### [PAGE]
○ ○ ○ ○
By contrast, UK investors tend to see digital, high-tech, and new media ventures as being speculative and extremely high risk - or conditional on there being a guaranteed European or US angle. As a result, potential UK success stories often never get the boost they need into the big league (unless they move to California, as many do).

Part of the challenge, then, is that the UK is fundamentally risk averse - in pure financial terms - despite our unparalleled history of innovation.

All that changed on referendum day, perhaps.

But there's a caveat: a slim majority of British people took the risk of voting Leave against the advice of most economists, investors, trade organisations, banks, and finance professionals. As Michael Gove noted, voters had grown tired of experts.

Now the people must ask those professionals and institutions to take the same risk, the same leap in the dark, and back it with cash. Or the Brexit will have been for nothing.

But where will this new money come from? From tax? From the savings we make from not contributing to Europe, perhaps? That's unlikely: we will almost certainly still be paying to trade with the continent, but with fewer of the benefits. Meanwhile, tax can only rise in the short term, but largely to make up for post-Brexit shortfalls.

The idea of plucky, world-beating Britain going it alone for centuries without the help of Europe is a myth - once you strip away our colonial and feudal pasts. Shorn of the empire it built by exploiting half of the world and its natural resources, the UK is just a small, homogeneous domestic market, a big economy on a tiny group of islands that no longer shares the same, united vision of itself.
○ ○ ○ ○
### [EXTRACTED MATERIAL]

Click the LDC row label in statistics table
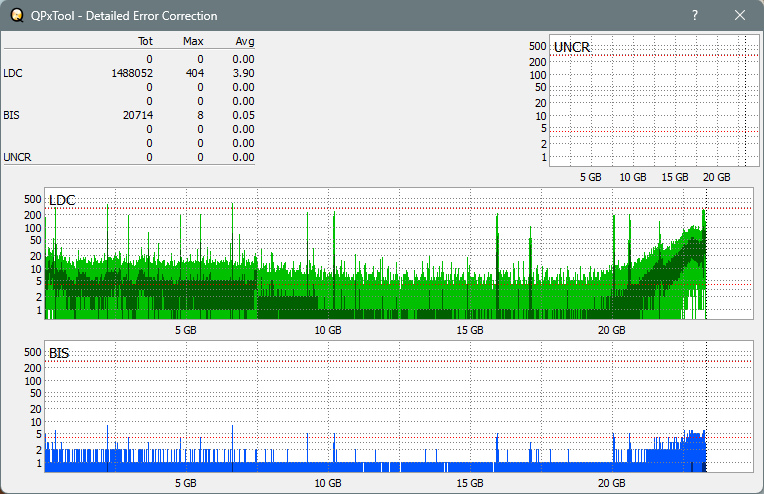 12,73
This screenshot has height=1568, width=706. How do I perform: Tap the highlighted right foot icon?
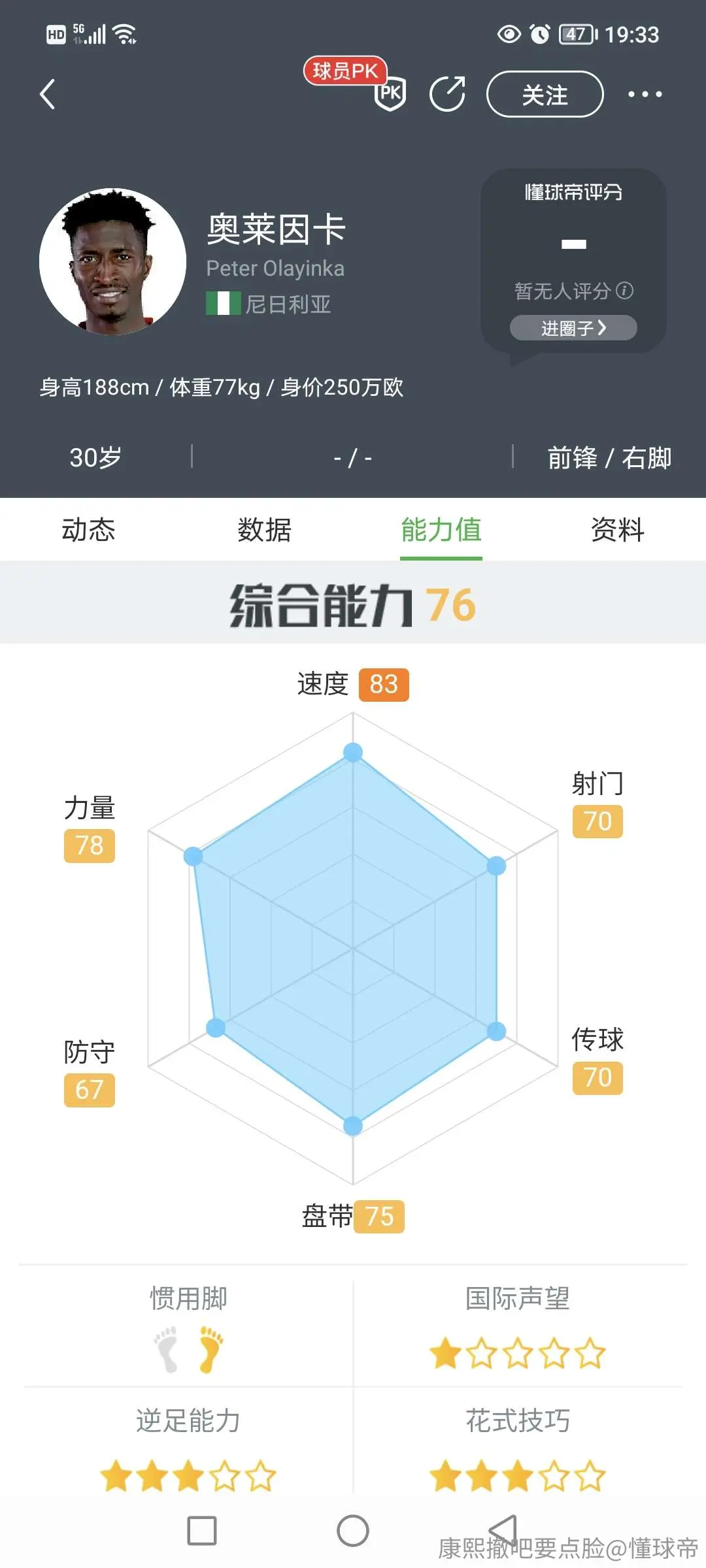tap(210, 1349)
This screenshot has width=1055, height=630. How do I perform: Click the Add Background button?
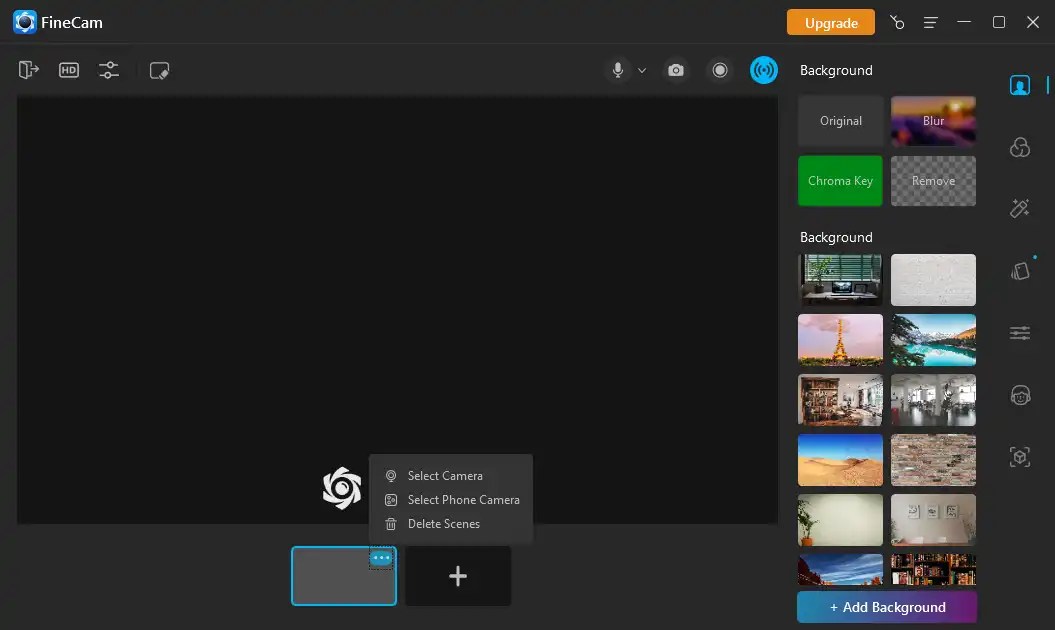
○ ○ ○ ○
### [EXERCISE TASK]
Can you rewrite the Brexit text, starting with "But there's a" and going on through "for post-Brexit shortfalls.", with "economists" replaced by "analysts"?

### [SOLUTION]
But there's a caveat: a slim majority of British people took the risk of voting Leave against the advice of most analysts, investors, trade organisations, banks, and finance professionals. As Michael Gove noted, voters had grown tired of experts.

Now the people must ask those professionals and institutions to take the same risk, the same leap in the dark, and back it with cash. Or the Brexit will have been for nothing.

But where will this new money come from? From tax? From the savings we make from not contributing to Europe, perhaps? That's unlikely: we will almost certainly still be paying to trade with the continent, but with fewer of the benefits. Meanwhile, tax can only rise in the short term, but largely to make up for post-Brexit shortfalls.